The irreducibly human facts of the case, as detailed in Kenneth Starr's report, are liable to be lost as readers weigh competing legal claims or gasp at the long train of sexual detail. Of course, the report tilts heavily toward Monica's side of the tale, the President having declined to discuss the relationship with any specificity--an unaccustomed act of gallantry, perhaps. Even so, we know enough of his role to give this one passage from the report particular poignancy: "Whereas the President testified that 'what began as a friendship came to include [intimate contact],' Ms. Lewinsky explained that the relationship moved in the opposite direction: 'The emotional and friendship aspects... developed after the beginning of our sexual relationship.'"

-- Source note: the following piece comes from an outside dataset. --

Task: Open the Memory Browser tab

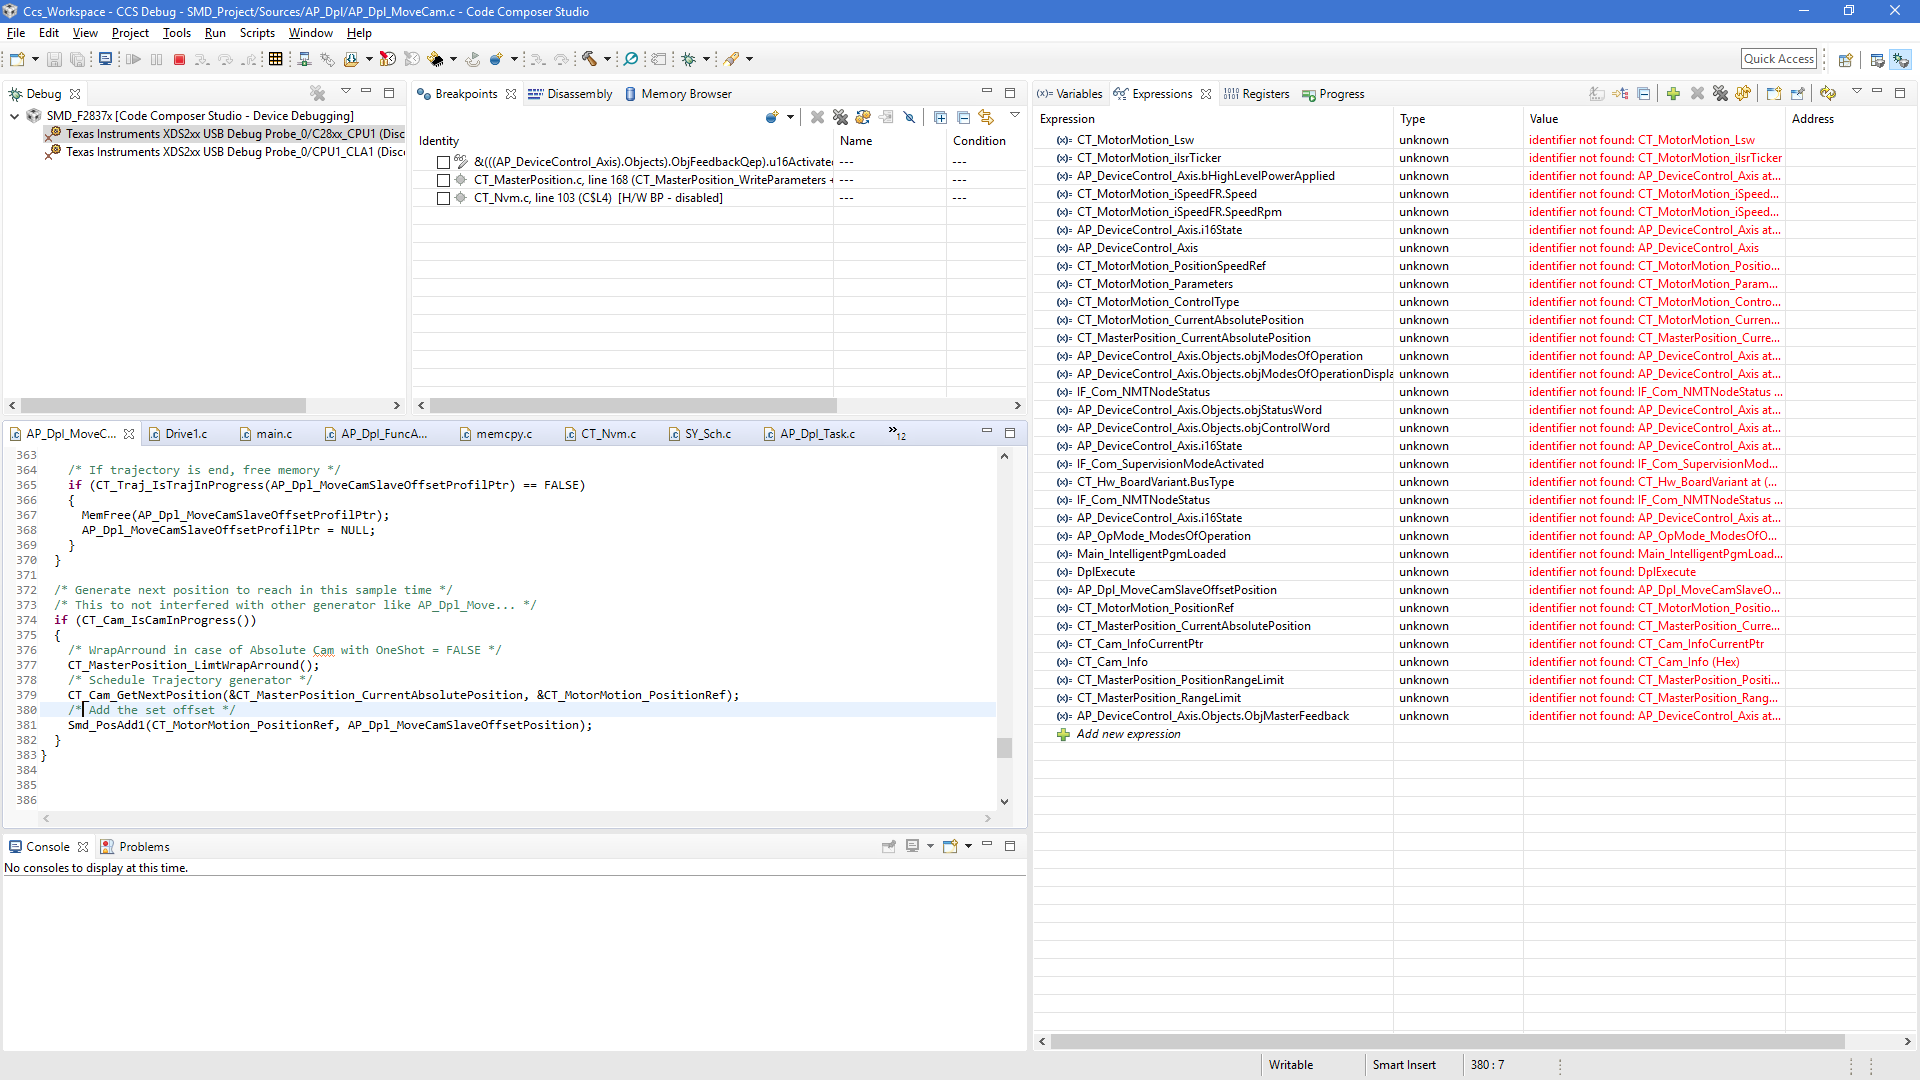Action: pyautogui.click(x=686, y=94)
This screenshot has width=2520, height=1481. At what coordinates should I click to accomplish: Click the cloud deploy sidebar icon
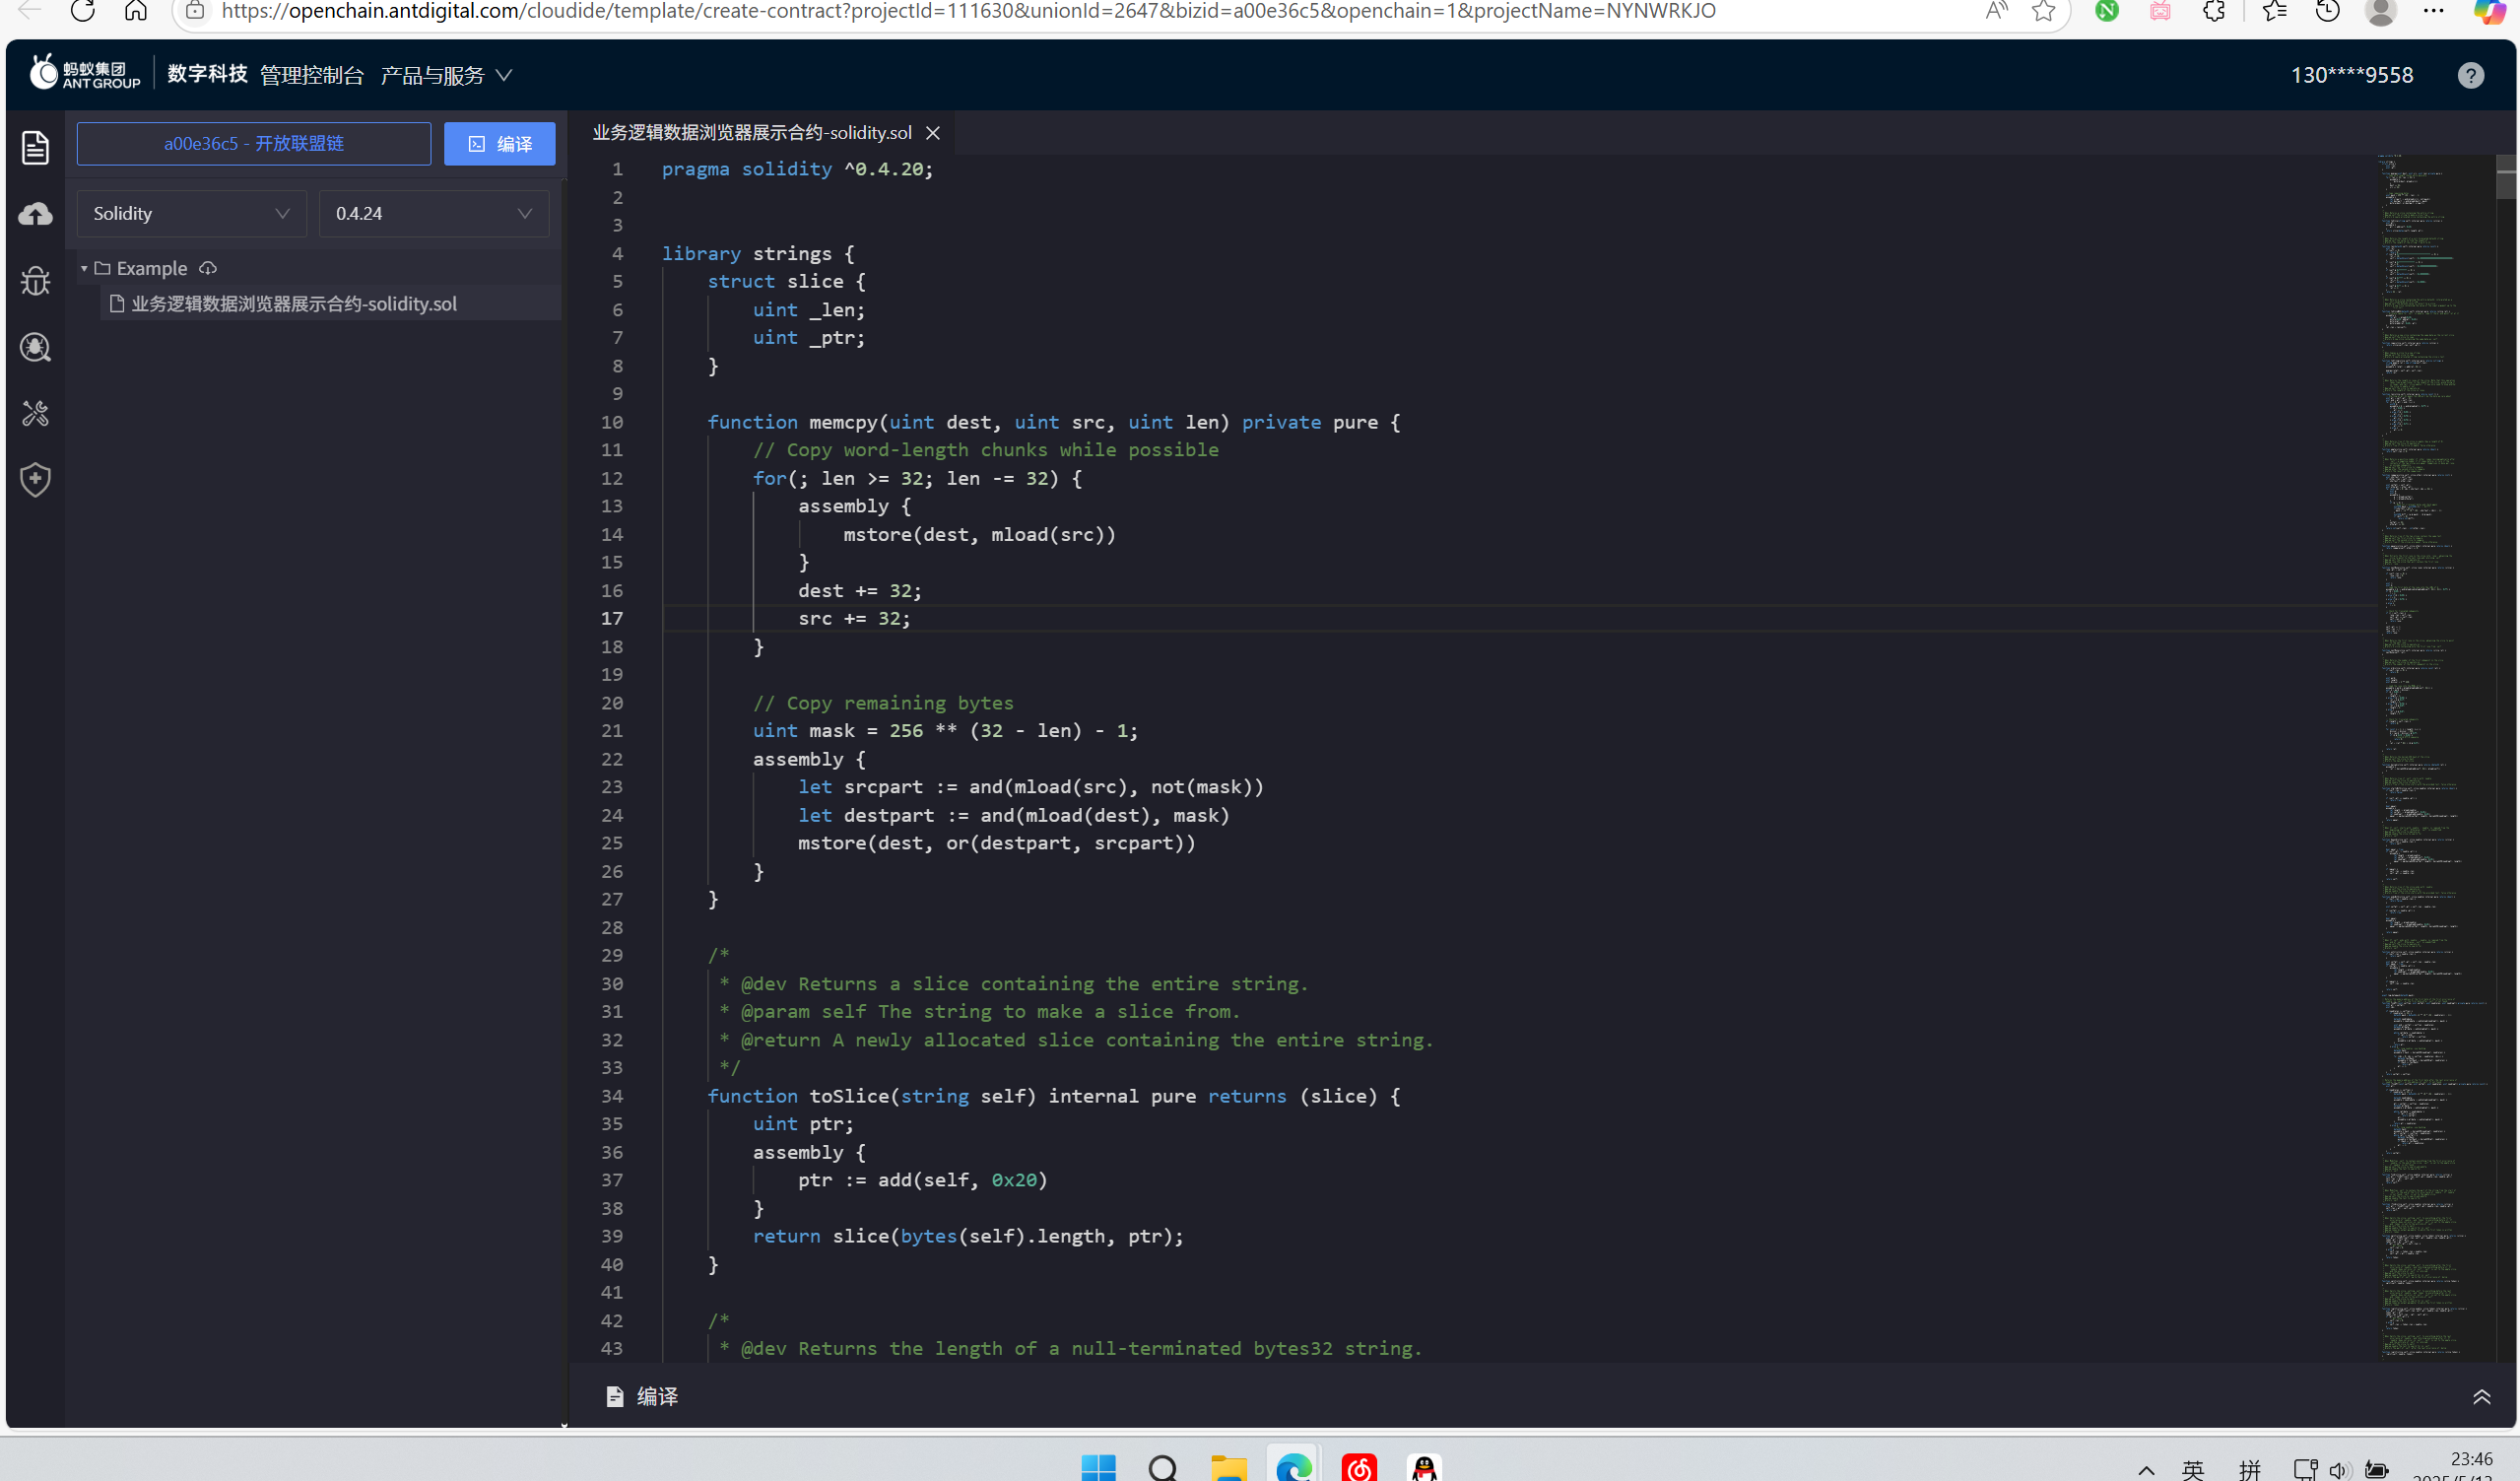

This is, to say the least, a peculiar reversal and an instructive one. Since they first lumbered out of the Serengeti, the men and women of our species have approached the mysteries of romance from different vantages. Generally it's the men who prefer to move in the direction Lewinsky suggests: sex first, romance later (if there's a ball game on TV, maybe romance never). But by his testimony, the President wants it understood that the sex was an expression, a culmination, of a deepening friendship. And there's a reason the President would like it to be seen that way. He has created for himself an unprecedented persona. We have always known him by his contradictions--the raging moderate, the compassionate realist, the hardheaded dreamer. But now Clinton emerges as something new: a feminist Lothario, a New Age Don Juan, Alan Alda with a zipper problem.

This is a complicated act to pull off, if indeed it is an act, but the long account of his relationship with Lewinsky shows that the President is an extremely complicated man. Their affair began mildly enough, with a stolen kiss early one evening in a shadowy hallway. Both, apparently, resolved to put off any serious sex until their second date. As luck would have it, their second date occurred only two hours later, when the President ushered her into his study. There he invited sex one moment, only to resist it the next, beginning the ritual that so frustrated his young intern. And why? "He stopped her before he ejaculated," as the report puts it, because, Lewinsky testified, "he didn't know me well enough." Some things are just too intimate for strangers to share.

It is impossible to imagine such sensitivity from the legendary swordsmen of the past--the wham-bam-thank-you-ma'am cretins who are, in style, the archetypal opposites of the President. And the President's sensitivity only deepened. On Feb. 4, 1996, according to the report, the two had "their first lengthy and personal conversation." Of course, this was after their "sixth sexual encounter," but still. "Their friendship started to blossom," the report says, until at last the President agreed to allow Monica to bring their favored sexual act to completion. Again the reasoning shows the kind of empathy that can only be called Clintonian: "I don't want to disappoint you," the President consented. The cretins may see fellatio as an act of sexual dominance; to the President it was an act of self-sacrifice.

Lewinsky recalled the DiCaprio moments. "He always used to push the hair out of my face." But the inevitable moments of petulance were revealing too. Monica's complaints to him sounded like those you would expect from a Valley Girl. The President's complaints to her sounded--well, like those you would expect from a Valley Girl. "If I had known what kind of person you really were, I wouldn't have gotten involved with you," he told her at one point. And at another, in Monica's paraphrase: "He had never been treated as poorly by anyone else as I treated him." (This was before he met Ken Starr.)

In the end, of course, it turned out that the New Age Don Juan bore a striking resemblance to the earlier model. With the romance turned to ashes, Lewinsky can only console herself with memories of the President's solicitude: the honeyed compliments, the smiles across a crowded room, the midnight phone calls--no, forget the phone calls. And she will always have the gifts, trinkets, as most people would think of them: pins, T shirt, the special edition of Leaves of Grass. But the President knew the most important thing, which was that in the eyes of his young intern, the gifts would be as spun gold. She may now, in her wisdom, want to open Leaves of Grass and read there the epitaph for her affair and the axiom of Clintonian empathy: "It is I, you women, I make my way/ I am stern, acrid, large, undissuadable, but I love you/ I do not hurt you any more than is necessary for you."